Categoria: Rivista Online - Edizione - Marzo 2015

Ormai, è un dato di fatto che in Libia non vi è più un’autorità governativa che abbia il controllo su tutto il territorio libico, si può dire che stia vivendo in un’assoluta anarchia. Nell’ambito del diritto internazionale è definito tale fenomeno come un faile State (id est Stato fallito). Le autorità centrali presenti nella città di Tobruk , riconosciuto dalla comunità internazionale quale governo legittimo, non hanno più la capacità di controllare ogni angolo del proprio suolo.

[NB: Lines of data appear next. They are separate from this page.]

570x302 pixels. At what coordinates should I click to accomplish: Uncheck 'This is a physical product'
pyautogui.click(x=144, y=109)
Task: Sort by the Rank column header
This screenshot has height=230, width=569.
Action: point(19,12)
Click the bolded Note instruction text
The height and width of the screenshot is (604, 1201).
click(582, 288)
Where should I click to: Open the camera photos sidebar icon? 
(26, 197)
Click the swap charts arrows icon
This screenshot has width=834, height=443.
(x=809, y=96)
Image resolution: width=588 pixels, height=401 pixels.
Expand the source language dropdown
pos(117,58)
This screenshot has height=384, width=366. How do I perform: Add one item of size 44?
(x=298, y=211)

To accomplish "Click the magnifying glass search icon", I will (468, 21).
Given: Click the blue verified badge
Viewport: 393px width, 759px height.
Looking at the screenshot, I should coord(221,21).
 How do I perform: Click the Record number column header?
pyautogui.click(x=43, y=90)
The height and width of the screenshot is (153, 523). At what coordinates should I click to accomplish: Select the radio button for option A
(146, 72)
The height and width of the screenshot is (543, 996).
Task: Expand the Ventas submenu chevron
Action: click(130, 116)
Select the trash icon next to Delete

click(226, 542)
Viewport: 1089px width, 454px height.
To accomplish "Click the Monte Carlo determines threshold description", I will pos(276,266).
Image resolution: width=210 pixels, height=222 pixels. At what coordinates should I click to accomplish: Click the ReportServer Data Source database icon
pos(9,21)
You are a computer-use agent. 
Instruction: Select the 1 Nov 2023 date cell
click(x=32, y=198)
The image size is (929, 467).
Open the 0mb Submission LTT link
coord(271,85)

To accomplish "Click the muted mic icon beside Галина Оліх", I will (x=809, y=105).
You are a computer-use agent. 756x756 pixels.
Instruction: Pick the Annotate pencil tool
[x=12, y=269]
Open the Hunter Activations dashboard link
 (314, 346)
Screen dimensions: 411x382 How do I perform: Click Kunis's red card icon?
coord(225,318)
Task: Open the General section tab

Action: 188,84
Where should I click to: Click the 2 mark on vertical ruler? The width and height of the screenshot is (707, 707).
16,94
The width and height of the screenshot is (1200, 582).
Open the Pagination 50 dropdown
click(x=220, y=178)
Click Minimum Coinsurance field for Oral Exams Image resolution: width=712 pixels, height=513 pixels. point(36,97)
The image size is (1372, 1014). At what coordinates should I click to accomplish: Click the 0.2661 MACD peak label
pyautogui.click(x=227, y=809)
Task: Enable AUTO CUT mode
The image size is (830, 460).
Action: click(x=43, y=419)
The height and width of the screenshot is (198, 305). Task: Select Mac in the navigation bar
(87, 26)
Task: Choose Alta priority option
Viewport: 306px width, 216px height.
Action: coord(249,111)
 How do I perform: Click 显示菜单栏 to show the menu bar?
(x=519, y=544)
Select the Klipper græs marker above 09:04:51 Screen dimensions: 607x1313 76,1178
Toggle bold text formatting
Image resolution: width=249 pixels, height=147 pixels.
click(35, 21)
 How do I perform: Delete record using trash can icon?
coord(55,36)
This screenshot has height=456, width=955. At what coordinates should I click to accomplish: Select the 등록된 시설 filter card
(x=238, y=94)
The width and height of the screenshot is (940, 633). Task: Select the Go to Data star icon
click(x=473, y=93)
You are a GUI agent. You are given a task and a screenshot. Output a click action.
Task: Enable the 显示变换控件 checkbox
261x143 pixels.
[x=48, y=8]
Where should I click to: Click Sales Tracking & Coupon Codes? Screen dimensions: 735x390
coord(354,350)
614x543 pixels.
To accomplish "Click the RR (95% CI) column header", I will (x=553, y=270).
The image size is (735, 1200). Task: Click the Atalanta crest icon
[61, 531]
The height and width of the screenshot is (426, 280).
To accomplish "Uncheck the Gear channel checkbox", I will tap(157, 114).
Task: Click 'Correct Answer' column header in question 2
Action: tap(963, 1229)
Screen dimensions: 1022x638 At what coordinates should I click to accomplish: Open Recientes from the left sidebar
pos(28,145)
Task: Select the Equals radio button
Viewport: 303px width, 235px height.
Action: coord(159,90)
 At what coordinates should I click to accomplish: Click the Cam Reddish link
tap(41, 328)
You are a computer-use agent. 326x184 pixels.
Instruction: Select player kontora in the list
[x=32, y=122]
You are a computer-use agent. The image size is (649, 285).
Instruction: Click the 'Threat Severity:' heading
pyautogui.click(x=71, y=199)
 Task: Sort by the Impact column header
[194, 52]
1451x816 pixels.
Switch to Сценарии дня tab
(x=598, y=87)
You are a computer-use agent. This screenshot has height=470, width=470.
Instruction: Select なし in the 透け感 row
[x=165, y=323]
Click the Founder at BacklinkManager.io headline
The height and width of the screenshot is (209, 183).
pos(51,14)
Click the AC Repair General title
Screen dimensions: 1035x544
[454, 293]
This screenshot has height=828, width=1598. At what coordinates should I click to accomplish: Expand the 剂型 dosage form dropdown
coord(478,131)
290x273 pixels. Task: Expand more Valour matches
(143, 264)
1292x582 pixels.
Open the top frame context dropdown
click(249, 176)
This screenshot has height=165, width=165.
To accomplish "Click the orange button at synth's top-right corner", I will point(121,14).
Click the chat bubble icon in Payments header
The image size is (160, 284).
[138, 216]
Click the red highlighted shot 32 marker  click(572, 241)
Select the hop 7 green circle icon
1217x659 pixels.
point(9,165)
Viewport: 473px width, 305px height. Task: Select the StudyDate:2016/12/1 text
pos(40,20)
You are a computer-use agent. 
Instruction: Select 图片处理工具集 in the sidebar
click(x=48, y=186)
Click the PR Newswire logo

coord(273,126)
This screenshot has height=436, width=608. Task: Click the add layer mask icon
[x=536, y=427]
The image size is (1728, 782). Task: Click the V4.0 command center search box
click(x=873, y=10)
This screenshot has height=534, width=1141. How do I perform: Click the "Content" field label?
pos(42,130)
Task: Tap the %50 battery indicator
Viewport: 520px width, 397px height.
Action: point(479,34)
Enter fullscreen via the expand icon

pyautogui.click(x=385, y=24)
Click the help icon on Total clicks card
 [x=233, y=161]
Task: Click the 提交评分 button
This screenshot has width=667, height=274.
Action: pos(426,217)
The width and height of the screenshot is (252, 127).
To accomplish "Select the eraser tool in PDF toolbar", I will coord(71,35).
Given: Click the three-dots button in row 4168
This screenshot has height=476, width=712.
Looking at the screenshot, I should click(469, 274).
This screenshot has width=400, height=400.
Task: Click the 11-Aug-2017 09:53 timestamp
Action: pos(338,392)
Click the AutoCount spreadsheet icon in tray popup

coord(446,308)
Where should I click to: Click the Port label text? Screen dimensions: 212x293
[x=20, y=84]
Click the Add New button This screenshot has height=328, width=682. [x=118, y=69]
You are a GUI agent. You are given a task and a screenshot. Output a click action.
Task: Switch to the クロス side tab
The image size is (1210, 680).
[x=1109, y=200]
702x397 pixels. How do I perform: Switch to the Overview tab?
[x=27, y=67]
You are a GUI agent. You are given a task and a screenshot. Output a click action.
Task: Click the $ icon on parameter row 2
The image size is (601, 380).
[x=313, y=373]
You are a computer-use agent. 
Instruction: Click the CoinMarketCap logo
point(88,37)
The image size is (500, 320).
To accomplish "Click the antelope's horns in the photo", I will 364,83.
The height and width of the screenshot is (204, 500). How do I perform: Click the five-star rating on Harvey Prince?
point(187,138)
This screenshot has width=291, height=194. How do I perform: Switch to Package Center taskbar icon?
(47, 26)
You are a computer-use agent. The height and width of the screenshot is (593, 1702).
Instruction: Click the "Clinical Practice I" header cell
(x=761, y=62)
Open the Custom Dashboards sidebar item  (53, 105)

Gruppi terroristici collegati all’ISIS sono divenuti padroni, cagionando terrore fra i molti stranieri presenti, ivi i nostri connazionali, di cui l’ambasciata italiana, unica rimasta funzionante a Tripoli, sta invitando i connazionali a lasciare al più presto la Libia, e causando il calo della produzione di petrolio in modo verticale. La vendita illecita del greggio e il traffico di armamenti hanno aggravato sempre più la situazione, diventata molto pericolosa con la proclamazione di un califfato islamico. 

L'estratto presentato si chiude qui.